Speaking today at a conference on disruptive military technologies, sponsored by the Atlantic Council, Joint Chiefs Chairman Gen. Martin Dempsey warned the nation remains unprepared for a major cyber-attack.
“We have sectors in our nation that are more ready than others, but we don’t have a coherent cyber-strategy as a nation,” Dempsey said. “And I understand why. There’s some big issues involved with achieving that kind of coherence, [including] issues related to privacy and cost, information sharing and all of the liabilities that come in the absence of legislation to incentivize information sharing.”
But while DOD has made significant progress enhancing its own cybersecurity posture, it’s not only the potential for adversaries to conduct denial of service attacks or destroy data that has Dempsey concerned.
“I worry equally about the corruption of data,” he said. “The corruption of data from a military perspective is actually more alarming than the denial of data, because denial of data you can work around. But corruption of data causes you to lose confidence in your systems.”
Dempsey said he keeps a PowerPoint slide on his desk to remind himself to think about cyber daily. The slide depicts the dashboard of a car. “And on the dashboard, you can see that the car is in park, but the speedometer is reading 120 mph. And that’s possible. It’s a fact. The corruption of the data in a car’s computer is possible and can be accessed through the network in which the car lives,” Dempsey said, referring to roadside assistance services like General Motors’ OnStar.

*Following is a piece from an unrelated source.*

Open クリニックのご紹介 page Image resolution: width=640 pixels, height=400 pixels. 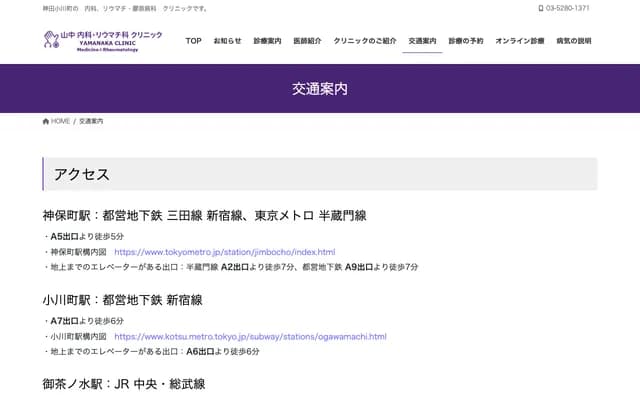point(365,41)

Data integrity is of particular concern to the military because of its dependence on accurate information for precision munitions, navigation and time. “All of our systems rely upon that,” Dempsey said.

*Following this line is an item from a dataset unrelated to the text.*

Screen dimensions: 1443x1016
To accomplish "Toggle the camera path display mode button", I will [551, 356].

“Much of what I think we’re grappling with today is can we trust the ones and zeros,” said Arati Prabhakar, director of the Defense Advanced Research Projects Agency. “It might be about computers and networking, it might be about embedded systems. If you can hack a speedometer, then you should assume that unless we have done something to avoid it that our embedded military systems, too, can be compromised.”

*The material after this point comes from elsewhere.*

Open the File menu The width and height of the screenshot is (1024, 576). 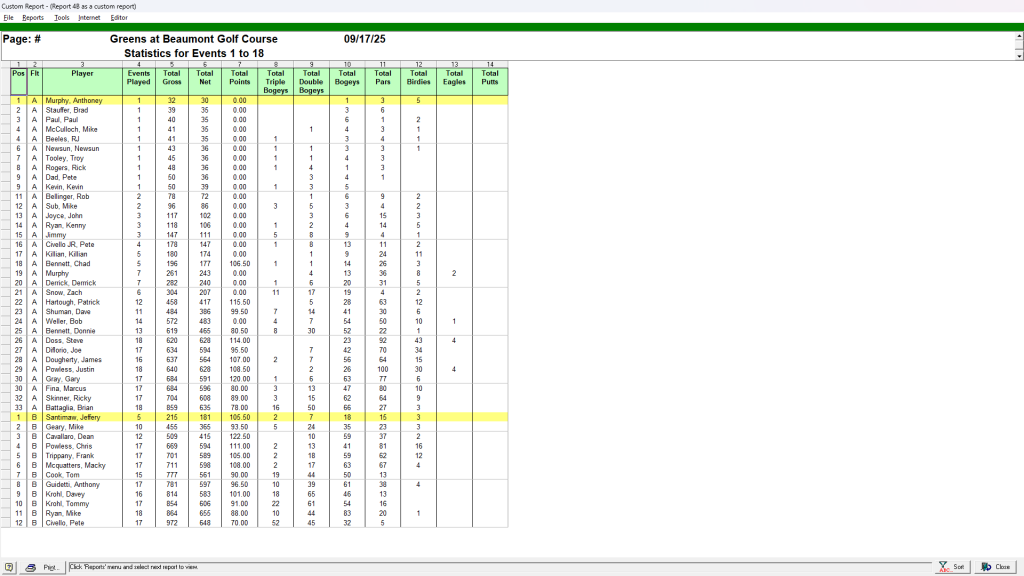pyautogui.click(x=7, y=17)
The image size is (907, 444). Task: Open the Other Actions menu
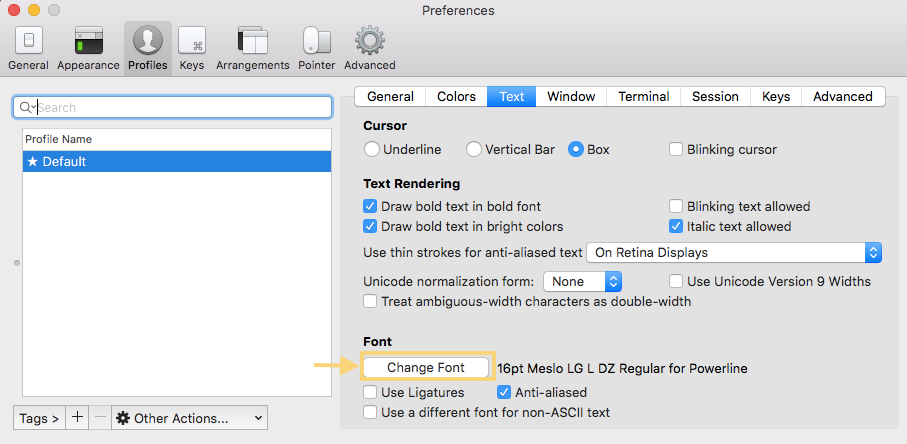click(189, 417)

Prabhakar, who also spoke at the Atlantic Council conference, said researchers are still in the early stages of finding ways to improve trust in both data and the networks that carry it. But DARPA is investing heavily in “a new breed of cybersecurity technologies” that will focus on data integrity and trust, she said.
One potentially radical transformation DARPA is working on now is advanced technology that may be able to eliminate DOD’s reliance on the GPS of satellites for position, navigation and timing. DOD’s dependence on GPS creates a potential vulnerability when an adversary is able to jam, compromise or disrupt GPS signals.
“Some of these are using beautiful new advanced atomic physics, putting those new advanced scientific capabilities into small packages so that we can have the precision and accuracy for position information and timing information,” Prabhakar said.
DARPA launched its development program in microtechnology for precision, navigation and timing in January 2010. Since then, DARPA researchers at the University of Michigan have developed a prototype device that contains a highly-accurate master clock, three gyroscopes and three accelerometers into a single miniature system, smaller than the size of a penny.